Por: Nery Alexis Gaitán
Una tragedia nacional es que los políticos nunca aprenden la lección. Sus malas actuaciones afectan a los hondureños en casi todos los aspectos de la convivencia nacional. La búsqueda desesperada de beneficios y canonjías de todo tipo está presente en todos sus actos. Gozar de los privilegios del poder, junto a su familia y amigos, es su única finalidad.
Solo así se puede entender que en ningún momento se pongan a reflexionar y cambien su agenda política para el bien de todos. Empecinados en llegar al poder o mantenerse en él, son capaces de formar hasta alianzas con sus adversarios políticos. Un ejemplo lamentable es el exrector advenedizo en política, Orlando Zelaya, que por afán de notoriedad, creyendo que así elevaría su fracasado perfil político, se alió con el archienemigo del liberalismo, Manuel Zelaya.
Esta fracasada oposición política sin fundamento, ni respaldo popular alguno, en ningún momento ha presentado soluciones a los graves problemas de salud, educación, desempleo, que el país enfrenta. Es obvio que divorciados del pueblo, solo hacen bulla en el momento que les conviene. Adolecen de pensadores y analistas que les interese el bienestar de los pobres.
A ello hay que agregarle que en sus mezquinas actuaciones incluyen un componente de inestabilidad social encaminado hacia el caos y la violencia, creyendo que es la vía para obtener el poder. La oposición de naturaleza izquierdista, influenciada por el fracasado socialismo del siglo XXI, contempla eliminar nuestro sistema democrático e instaurar una tiranía al estilo de Chávez, los Castro u Ortega.
De momento esta oposición se encuentra de capa caída, ya que a Manuel Zelaya, las bases de Libre no le hacen caso y no se presentan a las constantes convocatorias que hace para luchar “contra el tirano” e irlo a sacar de Casa Presidencial. El estrepitoso fracaso de los comandos insurreccionales que iban a incendiar el país, solo demuestra que ese partido político está en la ruta de su desaparición del escenario nacional.
Siempre buscando notoriedad, Manuel Zelaya ha lanzado a su pupilo, Jorge Cálix en una prematura campaña presidencial. Cálix, más hablantín que otra cosa y sin arraigo popular, no entiende que el astuto Zelaya lo está lanzando al ruedo para que se queme; lo mismo será para otros precandidatos, porque al final tendrá de nuevo vía libre para postularse él como candidato presidencial, o poner a la ama de casa, Xiomara de Zelaya, que en resumidas cuentas es lo mismo.
Esta fiebre de presidentitis prematura también la miramos en el partido de gobierno, en el cual la unidad granítica del pasado ha iniciado a resquebrajarse. David Chávez, con un pasado no muy eficiente en el Infop, anda en plena campaña, derrochando recursos de los cuales se desconoce su procedencia.

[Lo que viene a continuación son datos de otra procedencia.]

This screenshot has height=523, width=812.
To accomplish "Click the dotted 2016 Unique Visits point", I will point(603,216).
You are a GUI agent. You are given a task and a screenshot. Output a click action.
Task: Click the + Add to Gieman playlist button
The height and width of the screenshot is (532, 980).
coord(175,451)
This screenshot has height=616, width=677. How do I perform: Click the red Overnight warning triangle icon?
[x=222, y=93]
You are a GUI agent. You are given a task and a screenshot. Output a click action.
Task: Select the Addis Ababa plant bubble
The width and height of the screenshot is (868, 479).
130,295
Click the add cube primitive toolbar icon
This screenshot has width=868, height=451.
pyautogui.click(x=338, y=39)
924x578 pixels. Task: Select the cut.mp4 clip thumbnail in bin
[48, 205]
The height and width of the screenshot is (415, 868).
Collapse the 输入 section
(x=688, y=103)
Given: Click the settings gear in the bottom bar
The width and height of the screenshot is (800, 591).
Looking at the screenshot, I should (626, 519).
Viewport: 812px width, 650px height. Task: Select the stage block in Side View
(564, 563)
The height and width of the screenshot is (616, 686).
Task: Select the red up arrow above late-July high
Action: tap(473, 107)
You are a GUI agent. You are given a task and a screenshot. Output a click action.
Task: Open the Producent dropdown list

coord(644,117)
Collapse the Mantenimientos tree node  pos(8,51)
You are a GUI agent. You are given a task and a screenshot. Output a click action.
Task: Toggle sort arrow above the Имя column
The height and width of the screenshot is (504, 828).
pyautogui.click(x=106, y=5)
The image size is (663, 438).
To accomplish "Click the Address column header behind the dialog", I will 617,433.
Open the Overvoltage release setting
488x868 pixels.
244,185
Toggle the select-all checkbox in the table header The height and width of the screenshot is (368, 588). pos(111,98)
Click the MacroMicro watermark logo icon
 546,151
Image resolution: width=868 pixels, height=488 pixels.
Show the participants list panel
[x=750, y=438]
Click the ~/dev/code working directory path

Asimismo, se ha estructurado un movimiento, jefeado por el expresidente Porfirio Lobo, en contra del oficialismo. Lobo, en franca oposición al Presidente Juan Orlando Hernández, sobre todo por el caso de supuesta corrupción en el cual está implicada “Mi Rosa” y que todos conocemos, se ha separado del ala oficialista de su partido y, con otros líderes, están abogando por elecciones internas y no por un candidato presidencial nombrado de dedo.
Al final siempre es lo mismo con los políticos, llegan a acuerdos “por el bien del país”, y terminan comiendo en la misma mesa. Sobre todo los políticos de la oposición que siempre logran cuotas de poder a cambio de la sangre y la vida de hondureños nobles, ya que mandan a sus bases a morir en las calles para crear mártires. Y todo por gozar de los privilegios del poder. La reciente experiencia de violencia política que hemos vivido así lo dictamina.
¡Rechacemos a estos políticos degradados y defendamos nuestro sistema democrático!